Copy out the entries that follow, unchanged.

———

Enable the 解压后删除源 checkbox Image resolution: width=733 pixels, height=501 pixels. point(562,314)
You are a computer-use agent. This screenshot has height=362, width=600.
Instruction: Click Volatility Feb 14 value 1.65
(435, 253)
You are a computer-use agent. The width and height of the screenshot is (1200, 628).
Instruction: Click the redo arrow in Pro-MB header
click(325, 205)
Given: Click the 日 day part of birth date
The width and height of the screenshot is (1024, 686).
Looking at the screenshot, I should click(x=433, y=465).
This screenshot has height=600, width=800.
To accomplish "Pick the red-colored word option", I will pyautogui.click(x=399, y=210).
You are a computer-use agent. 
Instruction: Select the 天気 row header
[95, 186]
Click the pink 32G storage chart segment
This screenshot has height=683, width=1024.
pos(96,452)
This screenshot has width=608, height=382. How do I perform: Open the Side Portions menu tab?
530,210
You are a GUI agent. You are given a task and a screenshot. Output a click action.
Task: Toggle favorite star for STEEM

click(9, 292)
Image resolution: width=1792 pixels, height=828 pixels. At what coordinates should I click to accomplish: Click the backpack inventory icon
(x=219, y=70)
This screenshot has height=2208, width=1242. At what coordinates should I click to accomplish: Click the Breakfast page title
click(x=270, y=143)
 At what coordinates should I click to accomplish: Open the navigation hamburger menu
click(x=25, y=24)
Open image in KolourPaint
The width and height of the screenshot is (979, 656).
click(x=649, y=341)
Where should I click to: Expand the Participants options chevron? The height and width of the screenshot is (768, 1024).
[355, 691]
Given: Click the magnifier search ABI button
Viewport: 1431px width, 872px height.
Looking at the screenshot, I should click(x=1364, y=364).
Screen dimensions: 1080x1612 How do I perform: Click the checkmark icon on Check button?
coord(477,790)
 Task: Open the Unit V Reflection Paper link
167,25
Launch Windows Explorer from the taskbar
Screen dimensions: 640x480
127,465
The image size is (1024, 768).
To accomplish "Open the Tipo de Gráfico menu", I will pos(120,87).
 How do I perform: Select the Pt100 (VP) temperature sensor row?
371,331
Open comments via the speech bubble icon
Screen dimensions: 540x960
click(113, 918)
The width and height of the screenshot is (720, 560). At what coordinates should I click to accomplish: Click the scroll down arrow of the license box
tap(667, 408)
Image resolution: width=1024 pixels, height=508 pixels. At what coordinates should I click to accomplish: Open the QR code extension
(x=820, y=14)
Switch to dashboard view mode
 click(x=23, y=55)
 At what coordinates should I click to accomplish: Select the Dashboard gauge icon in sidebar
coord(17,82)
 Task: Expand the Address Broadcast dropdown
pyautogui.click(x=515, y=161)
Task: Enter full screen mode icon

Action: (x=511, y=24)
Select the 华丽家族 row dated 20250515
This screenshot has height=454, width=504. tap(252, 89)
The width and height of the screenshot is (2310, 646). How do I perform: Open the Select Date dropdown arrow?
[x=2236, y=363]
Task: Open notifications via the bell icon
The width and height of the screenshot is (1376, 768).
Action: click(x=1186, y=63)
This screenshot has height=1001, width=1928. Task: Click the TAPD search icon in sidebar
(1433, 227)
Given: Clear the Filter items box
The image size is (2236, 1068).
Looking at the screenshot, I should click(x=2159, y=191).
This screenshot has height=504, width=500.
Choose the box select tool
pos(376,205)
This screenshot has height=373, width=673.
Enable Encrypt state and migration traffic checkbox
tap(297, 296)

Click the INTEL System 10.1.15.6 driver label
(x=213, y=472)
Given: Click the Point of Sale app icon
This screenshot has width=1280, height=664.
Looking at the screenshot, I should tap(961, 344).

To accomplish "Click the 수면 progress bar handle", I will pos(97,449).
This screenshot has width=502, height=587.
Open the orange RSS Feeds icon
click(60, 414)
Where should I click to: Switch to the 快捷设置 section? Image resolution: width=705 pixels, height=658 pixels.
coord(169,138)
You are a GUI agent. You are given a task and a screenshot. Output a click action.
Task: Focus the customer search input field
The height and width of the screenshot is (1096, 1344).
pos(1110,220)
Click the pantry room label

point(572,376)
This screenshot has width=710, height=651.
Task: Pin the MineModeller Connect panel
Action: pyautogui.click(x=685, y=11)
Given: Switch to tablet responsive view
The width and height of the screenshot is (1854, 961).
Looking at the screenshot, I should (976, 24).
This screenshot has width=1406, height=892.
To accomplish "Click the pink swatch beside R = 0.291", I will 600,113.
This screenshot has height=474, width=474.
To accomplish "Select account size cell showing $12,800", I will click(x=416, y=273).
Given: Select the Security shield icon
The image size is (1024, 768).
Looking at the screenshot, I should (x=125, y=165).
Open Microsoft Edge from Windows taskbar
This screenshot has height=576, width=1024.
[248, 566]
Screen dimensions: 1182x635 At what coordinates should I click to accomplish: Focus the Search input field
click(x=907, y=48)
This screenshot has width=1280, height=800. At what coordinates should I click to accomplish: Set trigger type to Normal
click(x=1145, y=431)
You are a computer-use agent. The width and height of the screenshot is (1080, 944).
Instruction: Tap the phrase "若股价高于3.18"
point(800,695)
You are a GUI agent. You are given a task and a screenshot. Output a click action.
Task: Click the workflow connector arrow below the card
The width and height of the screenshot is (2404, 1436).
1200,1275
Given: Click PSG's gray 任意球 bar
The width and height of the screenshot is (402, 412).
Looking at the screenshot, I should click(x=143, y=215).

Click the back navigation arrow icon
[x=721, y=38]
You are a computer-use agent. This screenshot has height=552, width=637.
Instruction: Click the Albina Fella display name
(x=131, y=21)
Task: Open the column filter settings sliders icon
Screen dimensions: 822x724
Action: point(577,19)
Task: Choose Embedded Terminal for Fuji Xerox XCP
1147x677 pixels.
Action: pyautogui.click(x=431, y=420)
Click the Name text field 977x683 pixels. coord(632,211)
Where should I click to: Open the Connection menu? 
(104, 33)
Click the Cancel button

———

**Task solution:**
Enable the 解压后删除源 checkbox Image resolution: width=733 pixels, height=501 pixels. point(562,314)
You are a computer-use agent. This screenshot has height=362, width=600.
Instruction: Click Volatility Feb 14 value 1.65
(435, 253)
You are a computer-use agent. The width and height of the screenshot is (1200, 628).
Instruction: Click the redo arrow in Pro-MB header
click(325, 205)
Given: Click the 日 day part of birth date
The width and height of the screenshot is (1024, 686).
Looking at the screenshot, I should click(x=433, y=465).
This screenshot has height=600, width=800.
To accomplish "Pick the red-colored word option", I will pyautogui.click(x=399, y=210).
You are a computer-use agent. 
Instruction: Select the 天気 row header
[95, 186]
Click the pink 32G storage chart segment
This screenshot has height=683, width=1024.
pos(96,452)
This screenshot has width=608, height=382. How do I perform: Open the Side Portions menu tab?
530,210
You are a GUI agent. You are given a task and a screenshot. Output a click action.
Task: Toggle favorite star for STEEM

click(9, 292)
Image resolution: width=1792 pixels, height=828 pixels. At what coordinates should I click to accomplish: Click the backpack inventory icon
(x=219, y=70)
This screenshot has height=2208, width=1242. At what coordinates should I click to accomplish: Click the Breakfast page title
click(x=270, y=143)
 At what coordinates should I click to accomplish: Open the navigation hamburger menu
click(x=25, y=24)
Open image in KolourPaint
The width and height of the screenshot is (979, 656).
click(x=649, y=341)
Where should I click to: Expand the Participants options chevron? The height and width of the screenshot is (768, 1024).
[355, 691]
Given: Click the magnifier search ABI button
Viewport: 1431px width, 872px height.
Looking at the screenshot, I should click(x=1364, y=364).
Screen dimensions: 1080x1612 How do I perform: Click the checkmark icon on Check button?
coord(477,790)
 Task: Open the Unit V Reflection Paper link
167,25
Launch Windows Explorer from the taskbar
Screen dimensions: 640x480
127,465
The image size is (1024, 768).
To accomplish "Open the Tipo de Gráfico menu", I will pos(120,87).
 How do I perform: Select the Pt100 (VP) temperature sensor row?
371,331
Open comments via the speech bubble icon
Screen dimensions: 540x960
click(113, 918)
The width and height of the screenshot is (720, 560). At what coordinates should I click to accomplish: Click the scroll down arrow of the license box
tap(667, 408)
Image resolution: width=1024 pixels, height=508 pixels. At what coordinates should I click to accomplish: Open the QR code extension
(x=820, y=14)
Switch to dashboard view mode
 click(x=23, y=55)
 At what coordinates should I click to accomplish: Select the Dashboard gauge icon in sidebar
coord(17,82)
 Task: Expand the Address Broadcast dropdown
pyautogui.click(x=515, y=161)
Task: Enter full screen mode icon

Action: (x=511, y=24)
Select the 华丽家族 row dated 20250515
This screenshot has height=454, width=504. tap(252, 89)
The width and height of the screenshot is (2310, 646). How do I perform: Open the Select Date dropdown arrow?
[x=2236, y=363]
Task: Open notifications via the bell icon
The width and height of the screenshot is (1376, 768).
Action: click(x=1186, y=63)
This screenshot has height=1001, width=1928. Task: Click the TAPD search icon in sidebar
(1433, 227)
Given: Clear the Filter items box
The image size is (2236, 1068).
Looking at the screenshot, I should click(x=2159, y=191).
This screenshot has height=504, width=500.
Choose the box select tool
pos(376,205)
This screenshot has height=373, width=673.
Enable Encrypt state and migration traffic checkbox
tap(297, 296)

Click the INTEL System 10.1.15.6 driver label
(x=213, y=472)
Given: Click the Point of Sale app icon
This screenshot has width=1280, height=664.
Looking at the screenshot, I should tap(961, 344).

To accomplish "Click the 수면 progress bar handle", I will pos(97,449).
This screenshot has width=502, height=587.
Open the orange RSS Feeds icon
click(60, 414)
Where should I click to: Switch to the 快捷设置 section? Image resolution: width=705 pixels, height=658 pixels.
coord(169,138)
You are a GUI agent. You are given a task and a screenshot. Output a click action.
Task: Focus the customer search input field
The height and width of the screenshot is (1096, 1344).
pos(1110,220)
Click the pantry room label

point(572,376)
This screenshot has width=710, height=651.
Task: Pin the MineModeller Connect panel
Action: pyautogui.click(x=685, y=11)
Given: Switch to tablet responsive view
The width and height of the screenshot is (1854, 961).
Looking at the screenshot, I should (976, 24).
This screenshot has width=1406, height=892.
To accomplish "Click the pink swatch beside R = 0.291", I will 600,113.
This screenshot has height=474, width=474.
To accomplish "Select account size cell showing $12,800", I will click(x=416, y=273).
Given: Select the Security shield icon
The image size is (1024, 768).
Looking at the screenshot, I should (x=125, y=165).
Open Microsoft Edge from Windows taskbar
This screenshot has height=576, width=1024.
[248, 566]
Screen dimensions: 1182x635 At what coordinates should I click to accomplish: Focus the Search input field
click(x=907, y=48)
This screenshot has width=1280, height=800. At what coordinates should I click to accomplish: Set trigger type to Normal
click(x=1145, y=431)
You are a computer-use agent. The width and height of the screenshot is (1080, 944).
Instruction: Tap the phrase "若股价高于3.18"
point(800,695)
You are a GUI agent. You are given a task and a screenshot. Output a click action.
Task: Click the workflow connector arrow below the card
The width and height of the screenshot is (2404, 1436).
1200,1275
Given: Click PSG's gray 任意球 bar
The width and height of the screenshot is (402, 412).
Looking at the screenshot, I should click(x=143, y=215).

Click the back navigation arrow icon
[x=721, y=38]
You are a computer-use agent. This screenshot has height=552, width=637.
Instruction: Click the Albina Fella display name
(x=131, y=21)
Task: Open the column filter settings sliders icon
Screen dimensions: 822x724
Action: point(577,19)
Task: Choose Embedded Terminal for Fuji Xerox XCP
1147x677 pixels.
Action: pyautogui.click(x=431, y=420)
Click the Name text field 977x683 pixels. coord(632,211)
Where should I click to: Open the Connection menu? 
(104, 33)
Click the Cancel button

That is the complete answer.